* _Short task 1_: In the theatre review of the Macready show, at which venue and on what date did the reviewer see the performance?
* _Short task 2_: List each thing the theatre review of the Macready show credits Mark Stratford with doing or displaying during the performance.
* _Short task 3_: Extend the theatre review of the Macready show beyond its final sentence.

Macready! Dickens' Theatrical Friend: theatre review

'Macready! Dickens’ Theatrical Friend’ is a one man show about the actor manager from the 1800s, written and performed by Mark Stratford. I saw it at the Grove Theatre, Eastbourne on 3rd May 2025.

It was both entertaining and fascinating, everything you could want from such a show. Mr Stratford displayed an intimate knowledge of his subject and an understanding of the period, he played alternative characters with a variety of accents, and he even solicited a number of spontaneous laughs. There was a warm round of applause at the end of the performance.

The only hitch was that on a couple of occasions the sound effects of an audience clapping and cheering competed with his voice so that I struggled to hear all the words. As my old drama teacher used to say: if the audience miss something you said they will assume it was critical to the plot even if it was only ‘pass the marmalade’.

* _Information shown_:
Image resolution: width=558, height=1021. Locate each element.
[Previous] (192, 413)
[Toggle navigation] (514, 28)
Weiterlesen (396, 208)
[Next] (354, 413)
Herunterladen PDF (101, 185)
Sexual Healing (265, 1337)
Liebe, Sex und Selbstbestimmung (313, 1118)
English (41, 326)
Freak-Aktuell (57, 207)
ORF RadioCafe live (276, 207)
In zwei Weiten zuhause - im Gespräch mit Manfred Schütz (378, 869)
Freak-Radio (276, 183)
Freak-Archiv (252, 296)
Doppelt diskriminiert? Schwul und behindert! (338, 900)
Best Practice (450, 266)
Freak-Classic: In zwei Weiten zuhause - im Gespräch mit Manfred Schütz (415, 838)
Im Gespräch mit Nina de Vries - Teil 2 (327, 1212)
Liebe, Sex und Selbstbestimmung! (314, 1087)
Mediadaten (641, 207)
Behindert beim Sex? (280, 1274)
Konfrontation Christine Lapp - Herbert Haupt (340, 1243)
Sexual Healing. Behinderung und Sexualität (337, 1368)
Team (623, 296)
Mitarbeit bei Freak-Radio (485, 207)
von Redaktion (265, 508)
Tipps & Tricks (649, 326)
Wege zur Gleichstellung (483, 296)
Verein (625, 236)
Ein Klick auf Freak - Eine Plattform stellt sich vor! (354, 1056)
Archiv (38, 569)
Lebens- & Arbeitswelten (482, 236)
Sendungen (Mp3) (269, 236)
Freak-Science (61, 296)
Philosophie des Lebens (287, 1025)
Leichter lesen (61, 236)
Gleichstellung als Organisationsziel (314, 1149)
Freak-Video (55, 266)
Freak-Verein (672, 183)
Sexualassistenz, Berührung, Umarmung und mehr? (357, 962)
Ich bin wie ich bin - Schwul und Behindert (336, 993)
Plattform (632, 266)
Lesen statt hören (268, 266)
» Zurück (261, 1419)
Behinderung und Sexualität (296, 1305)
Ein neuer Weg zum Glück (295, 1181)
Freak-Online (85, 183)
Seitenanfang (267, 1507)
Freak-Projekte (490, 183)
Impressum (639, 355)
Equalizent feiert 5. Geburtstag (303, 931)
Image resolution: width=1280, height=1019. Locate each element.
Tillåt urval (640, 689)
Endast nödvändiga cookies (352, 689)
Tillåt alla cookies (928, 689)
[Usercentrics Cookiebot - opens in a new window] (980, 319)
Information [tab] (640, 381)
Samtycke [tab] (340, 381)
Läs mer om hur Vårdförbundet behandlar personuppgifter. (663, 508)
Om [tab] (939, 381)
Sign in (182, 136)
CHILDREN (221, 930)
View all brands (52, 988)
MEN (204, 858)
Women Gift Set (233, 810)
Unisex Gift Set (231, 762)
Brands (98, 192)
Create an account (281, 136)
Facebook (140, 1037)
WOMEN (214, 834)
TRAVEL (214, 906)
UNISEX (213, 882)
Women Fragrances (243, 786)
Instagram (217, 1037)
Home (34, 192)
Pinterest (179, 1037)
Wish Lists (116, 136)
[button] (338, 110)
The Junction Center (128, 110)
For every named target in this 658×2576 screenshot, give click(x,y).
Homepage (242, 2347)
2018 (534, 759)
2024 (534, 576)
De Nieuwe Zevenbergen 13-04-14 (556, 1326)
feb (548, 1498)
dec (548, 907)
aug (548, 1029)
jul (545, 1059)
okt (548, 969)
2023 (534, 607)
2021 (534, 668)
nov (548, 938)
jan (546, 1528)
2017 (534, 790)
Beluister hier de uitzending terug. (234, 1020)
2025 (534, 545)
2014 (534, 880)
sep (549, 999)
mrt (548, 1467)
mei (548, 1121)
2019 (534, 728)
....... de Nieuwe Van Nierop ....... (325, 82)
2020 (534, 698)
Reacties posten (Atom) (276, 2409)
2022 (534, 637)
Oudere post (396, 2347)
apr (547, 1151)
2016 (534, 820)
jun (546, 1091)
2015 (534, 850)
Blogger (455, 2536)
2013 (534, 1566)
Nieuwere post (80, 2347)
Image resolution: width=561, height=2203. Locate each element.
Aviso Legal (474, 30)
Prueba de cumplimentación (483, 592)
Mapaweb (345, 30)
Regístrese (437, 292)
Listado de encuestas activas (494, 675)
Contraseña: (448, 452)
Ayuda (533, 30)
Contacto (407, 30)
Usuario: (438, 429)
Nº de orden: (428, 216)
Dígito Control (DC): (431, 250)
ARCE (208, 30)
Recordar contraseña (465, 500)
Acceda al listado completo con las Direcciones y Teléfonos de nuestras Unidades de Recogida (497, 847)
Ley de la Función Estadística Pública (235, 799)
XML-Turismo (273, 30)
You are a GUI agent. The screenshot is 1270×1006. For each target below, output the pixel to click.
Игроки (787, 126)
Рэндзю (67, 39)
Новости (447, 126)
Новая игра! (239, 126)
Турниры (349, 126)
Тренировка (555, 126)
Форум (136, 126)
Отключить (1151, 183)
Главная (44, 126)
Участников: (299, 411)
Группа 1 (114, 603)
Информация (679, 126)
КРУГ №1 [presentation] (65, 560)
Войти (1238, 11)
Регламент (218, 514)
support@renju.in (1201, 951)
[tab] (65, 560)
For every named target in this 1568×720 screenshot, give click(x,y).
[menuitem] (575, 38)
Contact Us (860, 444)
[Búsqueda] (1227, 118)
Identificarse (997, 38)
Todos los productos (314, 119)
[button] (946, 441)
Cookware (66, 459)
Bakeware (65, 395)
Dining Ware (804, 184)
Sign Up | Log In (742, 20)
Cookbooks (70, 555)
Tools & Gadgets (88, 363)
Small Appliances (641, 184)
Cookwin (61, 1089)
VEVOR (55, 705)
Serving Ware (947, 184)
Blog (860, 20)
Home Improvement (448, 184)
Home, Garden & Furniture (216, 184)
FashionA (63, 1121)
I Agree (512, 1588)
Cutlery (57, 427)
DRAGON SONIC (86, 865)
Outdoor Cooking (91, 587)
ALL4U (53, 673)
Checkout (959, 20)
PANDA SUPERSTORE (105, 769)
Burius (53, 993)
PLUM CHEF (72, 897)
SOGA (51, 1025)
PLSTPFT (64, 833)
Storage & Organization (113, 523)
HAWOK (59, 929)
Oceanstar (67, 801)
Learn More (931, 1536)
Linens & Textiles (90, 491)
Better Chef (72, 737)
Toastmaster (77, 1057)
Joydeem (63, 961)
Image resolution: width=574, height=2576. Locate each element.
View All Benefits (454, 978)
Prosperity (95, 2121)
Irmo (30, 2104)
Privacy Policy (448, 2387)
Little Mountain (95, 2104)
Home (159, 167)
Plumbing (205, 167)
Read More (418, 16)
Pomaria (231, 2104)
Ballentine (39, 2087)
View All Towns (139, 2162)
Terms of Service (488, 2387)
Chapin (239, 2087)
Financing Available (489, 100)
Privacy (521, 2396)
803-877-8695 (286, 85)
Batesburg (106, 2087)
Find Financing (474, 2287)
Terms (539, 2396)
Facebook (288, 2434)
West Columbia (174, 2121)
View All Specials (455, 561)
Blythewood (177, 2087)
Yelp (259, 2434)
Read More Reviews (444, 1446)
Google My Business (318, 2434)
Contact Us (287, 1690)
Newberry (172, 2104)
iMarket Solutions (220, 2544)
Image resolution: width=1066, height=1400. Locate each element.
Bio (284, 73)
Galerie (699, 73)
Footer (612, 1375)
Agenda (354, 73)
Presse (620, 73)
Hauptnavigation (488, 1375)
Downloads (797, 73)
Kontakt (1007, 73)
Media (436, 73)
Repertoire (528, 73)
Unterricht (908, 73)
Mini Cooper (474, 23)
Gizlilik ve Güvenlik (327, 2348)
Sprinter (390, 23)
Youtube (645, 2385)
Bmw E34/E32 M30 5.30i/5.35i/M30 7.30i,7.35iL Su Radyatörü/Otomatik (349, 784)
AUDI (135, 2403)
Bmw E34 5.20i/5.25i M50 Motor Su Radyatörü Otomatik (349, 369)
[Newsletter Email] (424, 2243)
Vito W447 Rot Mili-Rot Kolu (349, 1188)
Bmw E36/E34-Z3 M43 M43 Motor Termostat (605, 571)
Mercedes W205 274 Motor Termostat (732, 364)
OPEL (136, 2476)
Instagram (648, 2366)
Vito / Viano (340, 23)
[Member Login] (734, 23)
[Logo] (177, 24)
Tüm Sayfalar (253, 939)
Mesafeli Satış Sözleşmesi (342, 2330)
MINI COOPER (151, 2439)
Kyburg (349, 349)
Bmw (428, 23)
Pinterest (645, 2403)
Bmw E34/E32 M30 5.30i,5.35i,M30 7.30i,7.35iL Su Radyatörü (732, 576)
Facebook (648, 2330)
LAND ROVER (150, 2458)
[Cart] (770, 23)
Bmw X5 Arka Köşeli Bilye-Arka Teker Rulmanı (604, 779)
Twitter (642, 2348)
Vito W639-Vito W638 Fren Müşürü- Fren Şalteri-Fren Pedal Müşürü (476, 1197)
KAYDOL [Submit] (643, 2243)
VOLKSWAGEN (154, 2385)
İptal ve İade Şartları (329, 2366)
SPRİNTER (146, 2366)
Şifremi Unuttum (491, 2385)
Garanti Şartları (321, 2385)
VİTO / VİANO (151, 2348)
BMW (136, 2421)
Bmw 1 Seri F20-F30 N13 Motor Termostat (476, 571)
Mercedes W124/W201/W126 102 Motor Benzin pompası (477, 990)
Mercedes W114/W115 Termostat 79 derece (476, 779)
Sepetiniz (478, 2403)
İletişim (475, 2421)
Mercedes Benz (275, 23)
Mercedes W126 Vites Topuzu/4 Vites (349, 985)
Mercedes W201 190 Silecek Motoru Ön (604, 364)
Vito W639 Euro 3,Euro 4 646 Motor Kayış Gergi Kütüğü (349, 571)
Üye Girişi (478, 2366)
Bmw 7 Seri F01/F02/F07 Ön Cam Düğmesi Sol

* _Task output 1_: The reviewer saw it at the Grove Theatre, Eastbourne, on 3rd May 2025.

* _Task output 2_:
- An intimate knowledge of his subject
- An understanding of the period
- Playing alternative characters with a variety of accents
- Soliciting a number of spontaneous laughs

* _Task output 3_:
It was a great evening. I was particularly interested in how Macready introduced development into the theatre. He learned his craft from his father and from Mrs Sarah Siddons; in the early part of his career he was the great rival of Edmund Kean and on an American tour there was such competition between him and Edwin Forrest that a riot broke out in Astor Place, New York, and up to 31 people died. Mr Stratford claimed that:
  • It was Macready who initiated the break from the old hammy tradition of declaiming speeches while assuming attitudes to a more naturalistic style of acting and the Macready’s influenced led to Stanislawski’s method acting;
  • He also insisted that his actors delivered their speeches to one another rather than to the audience;
  • It was Macready who insisted on playing Shakespeare from the original text as opposed to the ‘improved’ versions written by Colly Cibber;
  • It was Macready who insisted that his company, when rehearsing, did more than merely learn their lines but explored the characters, thus becoming the first modern director.
I think I’d like to learn more about the development of the theatrical craft.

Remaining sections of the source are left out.